In re Estate of Badruddin, 523562.

Decision Date20 July 2017
Docket Number523562.
Parties In the Matter of the ESTATE OF Mohamed K. BADRUDDIN, Deceased. Yasmin Koolsam Badruddin, Respondent; Yasmin Nurani Kaderali Badruddin et al., Appellants. (And Another Related Proceeding.).
CourtNew York Supreme Court — Appellate Division

152 A.D.3d 1010
60 N.Y.S.3d 528

In the Matter of the ESTATE OF Mohamed K. BADRUDDIN, Deceased.

Yasmin Koolsam Badruddin, Respondent;

Yasmin Nurani Kaderali Badruddin et al., Appellants.


(And Another Related Proceeding.)
.

523562.

Supreme Court, Appellate Division, Third Department, New York.

July 20, 2017.


60 N.Y.S.3d 530

Yasmin Nurani Kaderali Badruddin, Queensbury, appellant pro se.

Salimah Badruddin, Glens Falls, appellant pro se.

Zaharah Badruddin, Glens Falls, appellant pro se.

Elmen Law Firm, PC, Saratoga Springs (Lawrence Elmen of counsel), for respondent.

Before: GARRY, J.P., EGAN JR., LYNCH, MULVEY and AARONS, JJ.

GARRY, J.P.

Appeal from an order of the Surrogate's Court of Warren County (Hall Jr., S.), entered April 22, 2016, which, in a proceeding pursuant to SCPA article 5, among other things, denied respondents' motion to vacate a prior stipulation of settlement.

Mohamed K. Badruddin (hereinafter decedent) and petitioner were married in Nairobi, Kenya in 1970 and are the parents of a daughter who was born in Kenya in 1971. Decedent entered the United States in 1974. Between 1974 and 1977, he filed several documents with the Immigration and Naturalization Service that identified petitioner as his then current spouse; however, in a 1982 filing, he asserted that he and petitioner had been divorced in Kenya in 1975. In 1984, decedent married respondent Yasmin Nurani Kaderali Badruddin (hereinafter Nurani) in Florida. They had two daughters, respondents Zahara Badruddin and Salimah Badruddin.

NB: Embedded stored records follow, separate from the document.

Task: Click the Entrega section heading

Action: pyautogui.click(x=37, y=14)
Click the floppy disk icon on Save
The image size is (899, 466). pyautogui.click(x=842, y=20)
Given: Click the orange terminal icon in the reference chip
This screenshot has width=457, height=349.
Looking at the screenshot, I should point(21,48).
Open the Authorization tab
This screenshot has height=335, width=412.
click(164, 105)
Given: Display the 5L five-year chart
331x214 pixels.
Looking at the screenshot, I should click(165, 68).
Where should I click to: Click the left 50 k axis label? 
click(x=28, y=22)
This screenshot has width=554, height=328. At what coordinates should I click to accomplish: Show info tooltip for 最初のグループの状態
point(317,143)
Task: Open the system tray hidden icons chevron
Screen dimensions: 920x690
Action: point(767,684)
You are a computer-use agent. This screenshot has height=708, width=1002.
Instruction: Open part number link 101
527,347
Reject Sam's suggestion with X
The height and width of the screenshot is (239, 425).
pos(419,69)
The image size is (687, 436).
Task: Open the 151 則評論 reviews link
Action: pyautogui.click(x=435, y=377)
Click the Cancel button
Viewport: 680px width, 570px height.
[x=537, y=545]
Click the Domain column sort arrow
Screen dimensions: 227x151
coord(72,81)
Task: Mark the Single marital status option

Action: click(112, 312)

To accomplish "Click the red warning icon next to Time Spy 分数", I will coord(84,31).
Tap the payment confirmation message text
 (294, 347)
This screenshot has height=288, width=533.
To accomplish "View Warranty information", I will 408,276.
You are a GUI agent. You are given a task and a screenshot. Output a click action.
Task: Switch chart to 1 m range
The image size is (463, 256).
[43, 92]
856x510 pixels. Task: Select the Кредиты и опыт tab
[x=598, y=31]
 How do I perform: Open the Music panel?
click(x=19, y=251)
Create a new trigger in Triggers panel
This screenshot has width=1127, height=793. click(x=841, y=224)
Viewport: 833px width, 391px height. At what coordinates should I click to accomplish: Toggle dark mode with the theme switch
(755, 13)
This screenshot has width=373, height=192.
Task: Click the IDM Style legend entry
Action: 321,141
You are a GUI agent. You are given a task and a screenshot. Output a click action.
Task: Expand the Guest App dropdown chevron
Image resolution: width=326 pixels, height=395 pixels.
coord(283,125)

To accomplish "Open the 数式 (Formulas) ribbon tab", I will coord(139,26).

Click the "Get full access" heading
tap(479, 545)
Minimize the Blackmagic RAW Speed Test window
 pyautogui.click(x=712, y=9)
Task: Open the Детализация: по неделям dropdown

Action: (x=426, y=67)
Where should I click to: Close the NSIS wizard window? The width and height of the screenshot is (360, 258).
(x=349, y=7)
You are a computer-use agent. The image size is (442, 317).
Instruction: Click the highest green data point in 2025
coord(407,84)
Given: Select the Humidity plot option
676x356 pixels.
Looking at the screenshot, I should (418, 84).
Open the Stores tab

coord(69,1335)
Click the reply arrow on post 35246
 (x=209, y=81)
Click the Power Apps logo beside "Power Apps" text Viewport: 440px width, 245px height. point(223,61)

Decedent died in May 2007, leaving a will that named "[his] wife, Yasmin K. Badruddin" as the sole beneficiary and executor of his estate. Thereafter, Nurani petitioned for probate and letters testamentary in Surrogate's Court, estimating decedent's estate to be worth approximately $35,000. The court admitted the will to probate and issued letters testamentary to Nurani. In June 2009, Nurani filed a sworn list of assets that, contrary to her previous assessment of the estate's value, reported that decedent owned nine parcels of real estate at the time of his death with a total value of $2,775,000.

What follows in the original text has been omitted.